● **WHAT YOU ARE ASKED TO DO**:
When you reach the line with "This screenshot has width=1456, height=815." in the data below, begin printing lines exactly, and stop once the line with "Given: Tap the" has been printed.

● **INPUT DATA**:
○ ○ ○

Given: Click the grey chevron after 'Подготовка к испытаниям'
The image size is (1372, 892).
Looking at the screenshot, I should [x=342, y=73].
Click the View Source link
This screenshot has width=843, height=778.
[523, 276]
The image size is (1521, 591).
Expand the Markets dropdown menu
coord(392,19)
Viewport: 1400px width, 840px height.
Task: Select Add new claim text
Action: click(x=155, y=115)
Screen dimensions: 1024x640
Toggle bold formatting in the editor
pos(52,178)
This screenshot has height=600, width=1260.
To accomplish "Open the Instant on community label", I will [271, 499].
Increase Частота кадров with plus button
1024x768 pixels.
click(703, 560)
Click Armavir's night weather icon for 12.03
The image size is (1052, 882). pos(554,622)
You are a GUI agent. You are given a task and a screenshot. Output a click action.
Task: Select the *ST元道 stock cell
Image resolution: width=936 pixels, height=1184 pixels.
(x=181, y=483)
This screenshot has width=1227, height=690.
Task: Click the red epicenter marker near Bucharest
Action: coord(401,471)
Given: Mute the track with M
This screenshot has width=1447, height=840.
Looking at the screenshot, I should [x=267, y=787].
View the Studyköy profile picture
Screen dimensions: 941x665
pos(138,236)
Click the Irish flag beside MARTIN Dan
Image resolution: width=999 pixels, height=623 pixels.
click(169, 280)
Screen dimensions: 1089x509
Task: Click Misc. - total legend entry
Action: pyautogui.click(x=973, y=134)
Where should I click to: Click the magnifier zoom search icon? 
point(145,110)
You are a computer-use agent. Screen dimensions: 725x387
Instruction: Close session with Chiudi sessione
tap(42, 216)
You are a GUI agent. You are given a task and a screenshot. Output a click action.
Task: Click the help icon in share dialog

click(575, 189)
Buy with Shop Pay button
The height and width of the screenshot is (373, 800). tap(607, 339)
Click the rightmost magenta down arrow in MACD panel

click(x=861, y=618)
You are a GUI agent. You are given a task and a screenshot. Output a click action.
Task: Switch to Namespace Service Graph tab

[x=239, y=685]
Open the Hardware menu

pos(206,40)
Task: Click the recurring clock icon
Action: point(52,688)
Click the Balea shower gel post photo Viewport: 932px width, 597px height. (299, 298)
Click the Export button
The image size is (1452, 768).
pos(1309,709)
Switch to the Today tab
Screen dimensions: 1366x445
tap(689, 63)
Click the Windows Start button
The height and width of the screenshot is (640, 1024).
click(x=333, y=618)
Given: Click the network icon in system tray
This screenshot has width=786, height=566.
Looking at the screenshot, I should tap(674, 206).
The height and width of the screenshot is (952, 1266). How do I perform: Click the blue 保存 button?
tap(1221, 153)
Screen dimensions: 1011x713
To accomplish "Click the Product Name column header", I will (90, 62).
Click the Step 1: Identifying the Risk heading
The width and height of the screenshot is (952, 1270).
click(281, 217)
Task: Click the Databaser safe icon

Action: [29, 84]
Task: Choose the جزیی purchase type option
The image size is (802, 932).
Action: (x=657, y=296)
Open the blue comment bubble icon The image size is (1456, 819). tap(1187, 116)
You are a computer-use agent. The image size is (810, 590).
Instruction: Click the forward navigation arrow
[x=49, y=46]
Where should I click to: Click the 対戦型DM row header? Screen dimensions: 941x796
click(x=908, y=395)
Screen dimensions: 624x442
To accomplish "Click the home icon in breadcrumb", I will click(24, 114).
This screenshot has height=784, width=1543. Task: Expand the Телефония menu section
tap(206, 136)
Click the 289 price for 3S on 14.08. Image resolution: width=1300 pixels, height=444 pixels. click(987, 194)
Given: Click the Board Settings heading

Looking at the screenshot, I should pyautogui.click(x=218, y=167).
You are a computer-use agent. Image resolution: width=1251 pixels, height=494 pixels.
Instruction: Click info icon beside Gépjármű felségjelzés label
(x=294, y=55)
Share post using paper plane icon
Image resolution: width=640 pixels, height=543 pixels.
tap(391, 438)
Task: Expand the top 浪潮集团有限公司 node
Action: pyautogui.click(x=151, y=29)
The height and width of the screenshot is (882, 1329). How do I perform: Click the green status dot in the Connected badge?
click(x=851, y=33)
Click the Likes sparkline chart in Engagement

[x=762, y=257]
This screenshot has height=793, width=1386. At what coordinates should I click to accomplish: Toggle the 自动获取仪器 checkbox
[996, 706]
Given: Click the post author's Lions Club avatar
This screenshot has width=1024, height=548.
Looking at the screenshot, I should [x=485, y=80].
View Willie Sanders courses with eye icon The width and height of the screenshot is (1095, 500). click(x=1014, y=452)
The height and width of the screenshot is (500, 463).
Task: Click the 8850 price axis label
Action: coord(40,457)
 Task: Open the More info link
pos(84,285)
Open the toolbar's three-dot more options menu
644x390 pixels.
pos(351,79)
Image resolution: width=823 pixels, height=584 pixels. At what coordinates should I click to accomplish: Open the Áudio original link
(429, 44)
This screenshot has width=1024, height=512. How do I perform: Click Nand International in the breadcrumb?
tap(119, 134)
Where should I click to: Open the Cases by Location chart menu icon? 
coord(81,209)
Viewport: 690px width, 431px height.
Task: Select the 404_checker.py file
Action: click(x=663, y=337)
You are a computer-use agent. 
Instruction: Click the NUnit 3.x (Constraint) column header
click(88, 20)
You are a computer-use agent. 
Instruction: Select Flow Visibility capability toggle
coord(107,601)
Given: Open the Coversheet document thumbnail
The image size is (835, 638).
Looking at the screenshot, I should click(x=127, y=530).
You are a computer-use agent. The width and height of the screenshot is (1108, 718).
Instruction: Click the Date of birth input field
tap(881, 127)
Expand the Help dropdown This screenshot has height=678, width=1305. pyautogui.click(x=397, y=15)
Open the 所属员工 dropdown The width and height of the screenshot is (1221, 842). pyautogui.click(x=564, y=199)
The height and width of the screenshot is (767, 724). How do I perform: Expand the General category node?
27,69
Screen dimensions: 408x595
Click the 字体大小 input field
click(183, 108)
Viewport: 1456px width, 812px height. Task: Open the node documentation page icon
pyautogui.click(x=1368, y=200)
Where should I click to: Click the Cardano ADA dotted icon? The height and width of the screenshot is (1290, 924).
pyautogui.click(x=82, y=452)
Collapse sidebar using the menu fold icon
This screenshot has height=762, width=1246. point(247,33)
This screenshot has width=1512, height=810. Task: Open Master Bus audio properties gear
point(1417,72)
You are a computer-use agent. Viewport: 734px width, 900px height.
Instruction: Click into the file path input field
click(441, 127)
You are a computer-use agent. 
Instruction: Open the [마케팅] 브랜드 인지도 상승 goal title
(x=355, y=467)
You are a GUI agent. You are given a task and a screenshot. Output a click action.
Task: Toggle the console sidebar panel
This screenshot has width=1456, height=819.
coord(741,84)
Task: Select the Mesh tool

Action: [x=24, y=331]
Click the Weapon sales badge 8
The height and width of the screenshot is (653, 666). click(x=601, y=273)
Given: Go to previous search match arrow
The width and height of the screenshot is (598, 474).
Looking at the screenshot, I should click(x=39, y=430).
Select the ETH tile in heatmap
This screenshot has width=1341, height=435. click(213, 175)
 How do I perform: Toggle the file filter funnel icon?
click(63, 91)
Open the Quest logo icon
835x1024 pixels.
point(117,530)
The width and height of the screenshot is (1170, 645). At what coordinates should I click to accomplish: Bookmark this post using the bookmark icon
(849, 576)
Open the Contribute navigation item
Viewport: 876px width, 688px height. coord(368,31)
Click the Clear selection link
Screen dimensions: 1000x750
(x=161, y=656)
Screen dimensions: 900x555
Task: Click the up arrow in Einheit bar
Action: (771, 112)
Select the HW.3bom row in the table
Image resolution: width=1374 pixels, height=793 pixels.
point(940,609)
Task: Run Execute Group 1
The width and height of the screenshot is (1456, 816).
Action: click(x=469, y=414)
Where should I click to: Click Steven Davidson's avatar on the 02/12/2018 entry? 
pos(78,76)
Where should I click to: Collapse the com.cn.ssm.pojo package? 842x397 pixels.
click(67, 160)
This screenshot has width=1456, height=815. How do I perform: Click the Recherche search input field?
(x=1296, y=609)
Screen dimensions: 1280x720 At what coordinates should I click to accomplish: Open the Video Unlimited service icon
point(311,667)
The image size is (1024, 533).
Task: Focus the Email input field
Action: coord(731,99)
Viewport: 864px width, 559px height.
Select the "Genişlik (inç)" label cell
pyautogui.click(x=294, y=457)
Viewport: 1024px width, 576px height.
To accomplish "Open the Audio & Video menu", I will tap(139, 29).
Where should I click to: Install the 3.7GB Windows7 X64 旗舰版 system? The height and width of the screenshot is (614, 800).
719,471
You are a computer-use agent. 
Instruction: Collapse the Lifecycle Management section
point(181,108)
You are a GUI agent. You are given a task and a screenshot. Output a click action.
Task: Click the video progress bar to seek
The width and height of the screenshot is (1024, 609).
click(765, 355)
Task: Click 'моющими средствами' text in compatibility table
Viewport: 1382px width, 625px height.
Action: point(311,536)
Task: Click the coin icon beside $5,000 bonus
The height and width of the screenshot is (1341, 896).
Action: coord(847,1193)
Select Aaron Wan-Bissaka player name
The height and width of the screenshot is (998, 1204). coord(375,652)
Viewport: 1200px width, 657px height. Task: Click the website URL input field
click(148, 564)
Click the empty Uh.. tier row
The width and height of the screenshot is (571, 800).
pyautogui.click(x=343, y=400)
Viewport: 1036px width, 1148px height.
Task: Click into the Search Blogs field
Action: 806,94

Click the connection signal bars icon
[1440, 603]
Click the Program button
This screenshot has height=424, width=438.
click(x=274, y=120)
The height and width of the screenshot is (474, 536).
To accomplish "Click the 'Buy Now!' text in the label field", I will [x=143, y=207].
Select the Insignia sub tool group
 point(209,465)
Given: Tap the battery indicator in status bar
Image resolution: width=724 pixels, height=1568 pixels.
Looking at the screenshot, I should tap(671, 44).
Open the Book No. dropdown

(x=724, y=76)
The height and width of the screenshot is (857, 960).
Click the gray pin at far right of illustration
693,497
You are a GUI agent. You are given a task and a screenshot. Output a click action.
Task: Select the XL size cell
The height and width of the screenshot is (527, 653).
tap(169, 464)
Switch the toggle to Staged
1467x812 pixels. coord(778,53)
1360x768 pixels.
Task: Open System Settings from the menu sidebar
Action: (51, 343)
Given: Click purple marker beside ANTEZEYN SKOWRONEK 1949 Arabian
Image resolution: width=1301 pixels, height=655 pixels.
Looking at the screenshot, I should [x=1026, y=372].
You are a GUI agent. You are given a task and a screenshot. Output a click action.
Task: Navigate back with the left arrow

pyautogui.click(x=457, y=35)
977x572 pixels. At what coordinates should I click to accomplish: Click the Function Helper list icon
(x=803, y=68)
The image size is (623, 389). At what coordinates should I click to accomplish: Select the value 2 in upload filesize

○ ○ ○

● **SOLUTION**:
This screenshot has width=1456, height=815. How do I perform: Click the Recherche search input field?
(x=1296, y=609)
Screen dimensions: 1280x720 At what coordinates should I click to accomplish: Open the Video Unlimited service icon
point(311,667)
The image size is (1024, 533).
Task: Focus the Email input field
Action: coord(731,99)
Viewport: 864px width, 559px height.
Select the "Genişlik (inç)" label cell
pyautogui.click(x=294, y=457)
Viewport: 1024px width, 576px height.
To accomplish "Open the Audio & Video menu", I will tap(139, 29).
Where should I click to: Install the 3.7GB Windows7 X64 旗舰版 system? The height and width of the screenshot is (614, 800).
719,471
You are a computer-use agent. 
Instruction: Collapse the Lifecycle Management section
point(181,108)
You are a GUI agent. You are given a task and a screenshot. Output a click action.
Task: Click the video progress bar to seek
The width and height of the screenshot is (1024, 609).
click(765, 355)
Task: Click 'моющими средствами' text in compatibility table
Viewport: 1382px width, 625px height.
Action: point(311,536)
Task: Click the coin icon beside $5,000 bonus
The height and width of the screenshot is (1341, 896).
Action: coord(847,1193)
Select Aaron Wan-Bissaka player name
The height and width of the screenshot is (998, 1204). coord(375,652)
Viewport: 1200px width, 657px height. Task: Click the website URL input field
click(148, 564)
Click the empty Uh.. tier row
The width and height of the screenshot is (571, 800).
pyautogui.click(x=343, y=400)
Viewport: 1036px width, 1148px height.
Task: Click into the Search Blogs field
Action: 806,94

Click the connection signal bars icon
[1440, 603]
Click the Program button
This screenshot has height=424, width=438.
click(x=274, y=120)
The height and width of the screenshot is (474, 536).
To accomplish "Click the 'Buy Now!' text in the label field", I will [x=143, y=207].
Select the Insignia sub tool group
 point(209,465)
Given: Tap the battery indicator in status bar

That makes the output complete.